As a child, Jared Cates played in the kitchen of Pyewacket, Chapel Hill’s original health foods restaurant, where his father was a longtime chef.  Cates may have turned his nose up at the natural peanut butter sandwiches on whole wheat bread that his parents packed for his school lunches, but growing up in a family that raised and ate healthy food did have an influence on him.  After several years in the human services field and with a graduate degree in social work in hand, Cates is now the Community Mobilizer at the Carolina Farm Stewardship Association, a job that perfectly marries his desire to give back with his passion for encouraging people to grow and eat local, organic foods.
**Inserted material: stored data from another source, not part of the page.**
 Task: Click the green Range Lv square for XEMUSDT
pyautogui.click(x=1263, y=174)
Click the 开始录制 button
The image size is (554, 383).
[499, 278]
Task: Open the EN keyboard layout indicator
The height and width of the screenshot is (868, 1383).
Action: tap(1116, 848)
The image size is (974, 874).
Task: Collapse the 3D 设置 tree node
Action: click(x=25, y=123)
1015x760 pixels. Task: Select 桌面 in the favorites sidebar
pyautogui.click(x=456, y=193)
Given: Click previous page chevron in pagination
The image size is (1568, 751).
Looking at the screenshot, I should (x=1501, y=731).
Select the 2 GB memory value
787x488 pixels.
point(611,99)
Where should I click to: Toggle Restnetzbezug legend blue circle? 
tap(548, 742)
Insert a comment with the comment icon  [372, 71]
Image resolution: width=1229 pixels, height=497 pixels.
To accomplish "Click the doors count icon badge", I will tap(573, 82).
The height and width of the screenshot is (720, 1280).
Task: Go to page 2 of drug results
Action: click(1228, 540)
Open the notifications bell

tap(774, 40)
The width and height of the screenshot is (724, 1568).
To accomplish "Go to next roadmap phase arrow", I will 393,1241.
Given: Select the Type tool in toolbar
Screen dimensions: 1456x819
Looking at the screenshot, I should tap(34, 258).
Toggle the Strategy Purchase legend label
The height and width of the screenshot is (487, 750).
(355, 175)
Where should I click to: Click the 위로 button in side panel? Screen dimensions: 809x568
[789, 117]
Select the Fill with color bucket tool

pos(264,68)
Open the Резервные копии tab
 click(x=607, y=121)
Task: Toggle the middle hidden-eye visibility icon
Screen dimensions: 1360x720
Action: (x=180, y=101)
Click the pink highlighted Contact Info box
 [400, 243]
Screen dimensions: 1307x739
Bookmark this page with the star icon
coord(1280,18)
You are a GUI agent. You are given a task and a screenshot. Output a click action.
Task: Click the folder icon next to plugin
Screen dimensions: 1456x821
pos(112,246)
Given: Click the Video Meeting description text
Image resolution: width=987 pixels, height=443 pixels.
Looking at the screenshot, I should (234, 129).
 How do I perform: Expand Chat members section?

From 2007 – 2009, Cates coordinated the community service program at Volunteers for Youth.  “I have so many memorable moments from working at VFY. One particular moment that I’ll never forget happened in the Northside Community Garden, where we had a few garden plots that the kids would work for community service. On this particular day we were digging up potatoes that seemed like they had been growing forever. The group of kids digging up potatoes was different than the group that had initially planted the crop, so they didn’t really know what to expect. In the middle of digging up our spuds, one young man stopped working to examine a potato and had a slight epiphany: “Wait, is this where french fries come from?” He asked, looking slightly confused. “Yes, this is where french fries come from. Did you know that potatoes grew in the ground?” I explained. The group then dove into a conversation about food and fast food and why some youth cared what they ate, and why some didn’t even think about what they ate on a daily basis.  I really do miss those days of working with our groups in gardens all around Orange County, even when it was 90 degrees outside and only two youth showed up to work.”